B) Second, we might worry that the algorithm designer has chosen the wrong target value for false-negatives. Where to set this target is a value judgment (ahem). In most scientific investigations, it’s considered worse to believe a false claim than to miss out on a true claim: the tradeoff is weighted so that we get few false positives, at the expense of many false negatives. In medical trials, the situation is often more relaxed: we’re willing to countenance a moderate number of treatments that don’t work if doing so means we only very rarely miss out on cures. In cases like child welfare, ex ante we would probably think that the tradeoff should be strongly weighted toward avoiding false negatives: we want to save as many at-risk children as we can, even if that means we mistakenly intervene occasionally.

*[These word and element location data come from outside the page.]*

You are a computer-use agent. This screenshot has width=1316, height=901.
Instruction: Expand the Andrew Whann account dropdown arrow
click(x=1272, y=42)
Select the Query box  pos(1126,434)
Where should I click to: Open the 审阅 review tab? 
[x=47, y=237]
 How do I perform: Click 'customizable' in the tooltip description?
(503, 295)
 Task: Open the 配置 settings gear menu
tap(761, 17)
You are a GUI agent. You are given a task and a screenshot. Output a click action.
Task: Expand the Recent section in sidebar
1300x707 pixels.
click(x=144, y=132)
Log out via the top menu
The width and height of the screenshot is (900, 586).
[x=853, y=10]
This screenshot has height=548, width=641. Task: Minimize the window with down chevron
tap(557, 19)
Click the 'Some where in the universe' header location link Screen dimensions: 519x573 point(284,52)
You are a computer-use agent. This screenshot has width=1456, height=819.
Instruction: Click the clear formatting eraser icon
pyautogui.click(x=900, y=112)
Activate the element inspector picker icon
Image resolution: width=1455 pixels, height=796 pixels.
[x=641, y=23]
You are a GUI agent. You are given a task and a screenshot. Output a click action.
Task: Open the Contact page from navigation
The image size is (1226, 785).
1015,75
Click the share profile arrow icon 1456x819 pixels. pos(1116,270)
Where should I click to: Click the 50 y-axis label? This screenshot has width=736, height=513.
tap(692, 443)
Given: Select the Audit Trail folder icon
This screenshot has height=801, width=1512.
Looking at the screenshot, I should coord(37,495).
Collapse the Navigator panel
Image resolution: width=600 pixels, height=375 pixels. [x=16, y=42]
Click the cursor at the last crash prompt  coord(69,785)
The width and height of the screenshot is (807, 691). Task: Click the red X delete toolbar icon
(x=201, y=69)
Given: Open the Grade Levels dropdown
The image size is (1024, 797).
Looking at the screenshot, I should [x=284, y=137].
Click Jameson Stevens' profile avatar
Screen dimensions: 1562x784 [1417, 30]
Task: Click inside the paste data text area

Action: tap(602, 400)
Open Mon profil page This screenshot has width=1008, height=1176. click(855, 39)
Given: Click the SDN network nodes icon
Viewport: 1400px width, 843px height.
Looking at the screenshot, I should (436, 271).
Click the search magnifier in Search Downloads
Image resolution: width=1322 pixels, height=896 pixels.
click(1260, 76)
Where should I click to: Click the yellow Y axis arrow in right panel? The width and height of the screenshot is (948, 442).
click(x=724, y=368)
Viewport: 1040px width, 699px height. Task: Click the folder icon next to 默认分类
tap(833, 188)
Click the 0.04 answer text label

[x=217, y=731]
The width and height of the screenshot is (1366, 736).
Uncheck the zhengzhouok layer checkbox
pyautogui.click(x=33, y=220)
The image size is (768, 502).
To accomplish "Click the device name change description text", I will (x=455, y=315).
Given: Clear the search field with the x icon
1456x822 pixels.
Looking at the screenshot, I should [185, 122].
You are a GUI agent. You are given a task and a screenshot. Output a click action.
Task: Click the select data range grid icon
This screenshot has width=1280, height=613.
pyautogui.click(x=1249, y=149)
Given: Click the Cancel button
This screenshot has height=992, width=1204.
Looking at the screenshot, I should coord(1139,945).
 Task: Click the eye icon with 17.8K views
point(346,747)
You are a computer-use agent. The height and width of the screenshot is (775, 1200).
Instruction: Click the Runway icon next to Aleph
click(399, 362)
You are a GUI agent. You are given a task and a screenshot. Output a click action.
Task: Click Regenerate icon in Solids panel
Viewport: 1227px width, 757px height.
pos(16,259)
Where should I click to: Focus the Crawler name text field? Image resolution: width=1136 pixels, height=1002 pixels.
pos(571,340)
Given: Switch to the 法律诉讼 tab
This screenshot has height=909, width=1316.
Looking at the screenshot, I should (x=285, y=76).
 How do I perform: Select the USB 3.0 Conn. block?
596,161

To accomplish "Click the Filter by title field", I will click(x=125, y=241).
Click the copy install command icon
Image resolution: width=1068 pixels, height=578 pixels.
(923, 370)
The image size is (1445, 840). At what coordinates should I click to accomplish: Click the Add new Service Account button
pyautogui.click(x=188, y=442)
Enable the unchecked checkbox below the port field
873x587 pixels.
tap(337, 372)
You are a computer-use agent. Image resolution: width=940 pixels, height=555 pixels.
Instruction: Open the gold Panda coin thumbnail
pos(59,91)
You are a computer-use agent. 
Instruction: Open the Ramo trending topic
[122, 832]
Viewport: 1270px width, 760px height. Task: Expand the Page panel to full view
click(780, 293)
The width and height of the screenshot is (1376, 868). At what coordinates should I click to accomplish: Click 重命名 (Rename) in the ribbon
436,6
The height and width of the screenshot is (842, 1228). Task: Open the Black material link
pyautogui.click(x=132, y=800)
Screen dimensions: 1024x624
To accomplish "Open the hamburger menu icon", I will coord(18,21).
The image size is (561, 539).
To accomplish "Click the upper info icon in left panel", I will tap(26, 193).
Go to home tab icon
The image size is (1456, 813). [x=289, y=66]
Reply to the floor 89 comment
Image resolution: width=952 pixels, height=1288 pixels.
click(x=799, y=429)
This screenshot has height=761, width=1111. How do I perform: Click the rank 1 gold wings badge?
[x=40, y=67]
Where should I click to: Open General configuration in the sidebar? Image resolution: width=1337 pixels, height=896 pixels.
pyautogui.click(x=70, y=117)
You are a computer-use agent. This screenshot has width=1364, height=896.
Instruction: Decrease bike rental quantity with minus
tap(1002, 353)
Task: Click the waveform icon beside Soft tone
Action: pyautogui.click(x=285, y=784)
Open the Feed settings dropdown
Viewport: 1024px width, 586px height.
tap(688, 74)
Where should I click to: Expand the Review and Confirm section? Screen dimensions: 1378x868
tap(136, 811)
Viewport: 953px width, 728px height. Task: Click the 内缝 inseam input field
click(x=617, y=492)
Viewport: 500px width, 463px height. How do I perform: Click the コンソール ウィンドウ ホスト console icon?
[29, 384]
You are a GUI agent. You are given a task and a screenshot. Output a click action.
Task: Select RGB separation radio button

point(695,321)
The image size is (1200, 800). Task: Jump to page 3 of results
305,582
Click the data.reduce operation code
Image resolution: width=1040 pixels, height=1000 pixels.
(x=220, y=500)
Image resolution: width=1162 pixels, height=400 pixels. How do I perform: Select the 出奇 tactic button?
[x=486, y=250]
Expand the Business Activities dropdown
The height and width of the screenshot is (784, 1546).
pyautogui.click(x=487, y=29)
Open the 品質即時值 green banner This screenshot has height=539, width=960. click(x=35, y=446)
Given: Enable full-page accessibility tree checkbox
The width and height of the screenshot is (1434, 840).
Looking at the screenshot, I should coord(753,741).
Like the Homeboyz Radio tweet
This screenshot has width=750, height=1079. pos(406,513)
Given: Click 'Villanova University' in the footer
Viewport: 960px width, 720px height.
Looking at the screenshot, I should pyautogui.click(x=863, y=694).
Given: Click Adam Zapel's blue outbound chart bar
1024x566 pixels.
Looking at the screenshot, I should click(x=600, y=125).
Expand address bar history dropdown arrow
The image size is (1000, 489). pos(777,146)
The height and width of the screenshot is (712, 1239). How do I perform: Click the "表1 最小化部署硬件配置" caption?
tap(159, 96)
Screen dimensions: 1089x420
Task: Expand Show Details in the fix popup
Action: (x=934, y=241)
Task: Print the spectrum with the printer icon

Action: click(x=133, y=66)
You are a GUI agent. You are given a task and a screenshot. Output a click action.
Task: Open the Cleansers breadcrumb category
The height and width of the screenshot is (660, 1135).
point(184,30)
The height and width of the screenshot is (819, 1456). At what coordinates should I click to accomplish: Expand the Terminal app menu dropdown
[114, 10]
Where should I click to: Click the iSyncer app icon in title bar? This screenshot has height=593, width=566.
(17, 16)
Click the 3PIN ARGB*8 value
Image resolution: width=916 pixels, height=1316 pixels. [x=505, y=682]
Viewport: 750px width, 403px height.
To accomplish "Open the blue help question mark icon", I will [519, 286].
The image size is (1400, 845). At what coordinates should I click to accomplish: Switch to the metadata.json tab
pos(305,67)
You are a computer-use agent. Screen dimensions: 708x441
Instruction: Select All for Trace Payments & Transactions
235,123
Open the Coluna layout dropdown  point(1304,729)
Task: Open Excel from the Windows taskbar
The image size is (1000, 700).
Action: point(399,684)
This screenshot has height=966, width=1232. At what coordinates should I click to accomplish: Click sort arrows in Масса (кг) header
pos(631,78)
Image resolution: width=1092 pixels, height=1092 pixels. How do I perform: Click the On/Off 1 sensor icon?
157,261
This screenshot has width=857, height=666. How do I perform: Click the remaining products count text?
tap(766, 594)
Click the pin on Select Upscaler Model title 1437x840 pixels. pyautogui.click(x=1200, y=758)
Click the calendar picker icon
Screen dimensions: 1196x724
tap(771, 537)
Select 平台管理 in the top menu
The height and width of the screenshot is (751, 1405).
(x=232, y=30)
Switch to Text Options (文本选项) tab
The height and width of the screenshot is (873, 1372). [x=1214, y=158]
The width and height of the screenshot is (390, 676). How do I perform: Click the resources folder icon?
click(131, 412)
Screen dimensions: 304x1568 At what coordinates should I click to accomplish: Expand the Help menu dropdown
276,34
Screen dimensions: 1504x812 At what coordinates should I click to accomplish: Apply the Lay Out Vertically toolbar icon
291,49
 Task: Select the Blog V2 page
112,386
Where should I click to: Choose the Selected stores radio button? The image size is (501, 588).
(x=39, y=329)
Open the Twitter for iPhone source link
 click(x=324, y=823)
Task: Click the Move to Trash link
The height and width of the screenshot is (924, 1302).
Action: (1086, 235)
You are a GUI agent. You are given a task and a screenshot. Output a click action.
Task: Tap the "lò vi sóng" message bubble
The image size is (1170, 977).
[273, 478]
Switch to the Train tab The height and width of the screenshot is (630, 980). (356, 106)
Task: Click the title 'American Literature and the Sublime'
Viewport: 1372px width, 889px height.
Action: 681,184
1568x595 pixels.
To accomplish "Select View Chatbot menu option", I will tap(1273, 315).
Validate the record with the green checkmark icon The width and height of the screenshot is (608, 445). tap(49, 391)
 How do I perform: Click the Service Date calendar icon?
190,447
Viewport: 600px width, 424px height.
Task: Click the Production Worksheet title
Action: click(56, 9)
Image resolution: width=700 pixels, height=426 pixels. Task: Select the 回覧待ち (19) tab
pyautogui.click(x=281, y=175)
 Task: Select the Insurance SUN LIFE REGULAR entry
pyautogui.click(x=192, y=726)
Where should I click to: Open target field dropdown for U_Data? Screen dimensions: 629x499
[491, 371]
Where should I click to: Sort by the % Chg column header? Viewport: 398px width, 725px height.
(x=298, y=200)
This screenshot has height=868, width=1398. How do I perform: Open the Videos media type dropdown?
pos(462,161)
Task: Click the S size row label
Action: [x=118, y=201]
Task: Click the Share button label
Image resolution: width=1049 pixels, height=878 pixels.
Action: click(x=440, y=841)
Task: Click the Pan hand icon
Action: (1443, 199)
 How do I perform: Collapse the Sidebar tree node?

There are reasons to think this ex ante intuition is wrong-headed, and some are brought up in the linked articles. If, as a matter of fact, mistakenly intervening is very harmful, then maybe we should be willing to let some at-risk children slip through the net in order to reduce the number of mistaken interventions. If we can quantify the harms, then we can solve for the optimal cutoff using straightforward expected-utility optimization procedures. But doing this quantification is, unavoidably, a question of values: just how much worse is it to allow a child to remain in an abusive home than it is to take a child out of a perfectly fine home? This is a decision of ethics and public policy. The algorithm designers clearly shouldn’t be making this decision without the input of the child welfare advocates, but there’s no indication that they did (and the Pittsburgh algorithm was explicitly developed with input from community leaders).